> _Work item_
Give only the number of lines in these records that include "agent".

++++ Source data

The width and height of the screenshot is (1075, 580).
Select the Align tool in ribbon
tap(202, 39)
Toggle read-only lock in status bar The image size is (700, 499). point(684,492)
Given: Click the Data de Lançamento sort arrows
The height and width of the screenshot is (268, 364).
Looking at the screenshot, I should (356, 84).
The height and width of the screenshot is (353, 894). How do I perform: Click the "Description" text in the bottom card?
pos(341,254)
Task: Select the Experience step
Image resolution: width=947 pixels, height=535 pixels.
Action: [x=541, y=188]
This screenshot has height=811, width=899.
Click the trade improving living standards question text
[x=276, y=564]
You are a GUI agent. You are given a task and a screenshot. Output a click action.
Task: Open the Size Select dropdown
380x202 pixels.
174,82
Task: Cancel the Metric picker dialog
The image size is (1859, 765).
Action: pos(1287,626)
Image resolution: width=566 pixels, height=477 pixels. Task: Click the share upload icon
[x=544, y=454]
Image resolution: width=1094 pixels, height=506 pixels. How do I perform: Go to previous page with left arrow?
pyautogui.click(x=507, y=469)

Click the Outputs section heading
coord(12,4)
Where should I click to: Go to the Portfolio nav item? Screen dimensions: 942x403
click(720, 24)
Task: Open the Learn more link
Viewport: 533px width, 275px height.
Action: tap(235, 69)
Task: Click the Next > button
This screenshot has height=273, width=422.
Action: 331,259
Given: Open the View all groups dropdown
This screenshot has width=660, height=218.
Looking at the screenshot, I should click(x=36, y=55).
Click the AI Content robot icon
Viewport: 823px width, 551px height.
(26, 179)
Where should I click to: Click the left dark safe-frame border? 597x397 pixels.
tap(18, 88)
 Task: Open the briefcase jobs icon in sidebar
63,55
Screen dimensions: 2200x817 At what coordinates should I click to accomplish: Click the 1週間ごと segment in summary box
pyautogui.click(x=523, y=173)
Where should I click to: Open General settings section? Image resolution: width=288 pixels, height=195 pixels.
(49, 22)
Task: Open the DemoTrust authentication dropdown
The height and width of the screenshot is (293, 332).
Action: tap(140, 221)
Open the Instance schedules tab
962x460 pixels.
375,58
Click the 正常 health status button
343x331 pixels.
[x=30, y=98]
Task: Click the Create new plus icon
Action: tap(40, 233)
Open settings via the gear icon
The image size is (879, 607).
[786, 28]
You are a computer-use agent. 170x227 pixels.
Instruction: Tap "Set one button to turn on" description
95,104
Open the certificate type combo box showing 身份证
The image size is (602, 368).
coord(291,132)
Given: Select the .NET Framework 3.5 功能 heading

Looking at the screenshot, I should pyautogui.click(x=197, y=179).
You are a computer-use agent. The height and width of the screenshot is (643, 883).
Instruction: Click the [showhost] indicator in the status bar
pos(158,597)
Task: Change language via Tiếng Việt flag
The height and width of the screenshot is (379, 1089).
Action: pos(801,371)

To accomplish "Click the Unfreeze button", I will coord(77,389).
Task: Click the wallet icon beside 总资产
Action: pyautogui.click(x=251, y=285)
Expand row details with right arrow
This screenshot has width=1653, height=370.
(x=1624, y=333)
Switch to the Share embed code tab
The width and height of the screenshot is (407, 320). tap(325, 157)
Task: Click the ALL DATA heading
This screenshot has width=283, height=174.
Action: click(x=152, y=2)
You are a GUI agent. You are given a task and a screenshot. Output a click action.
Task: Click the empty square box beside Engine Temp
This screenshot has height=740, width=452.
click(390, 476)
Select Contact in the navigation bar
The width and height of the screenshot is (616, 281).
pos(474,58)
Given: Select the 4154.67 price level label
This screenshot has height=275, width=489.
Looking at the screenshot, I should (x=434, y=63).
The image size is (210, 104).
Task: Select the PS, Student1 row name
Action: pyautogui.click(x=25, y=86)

++++++++

> _Output_
4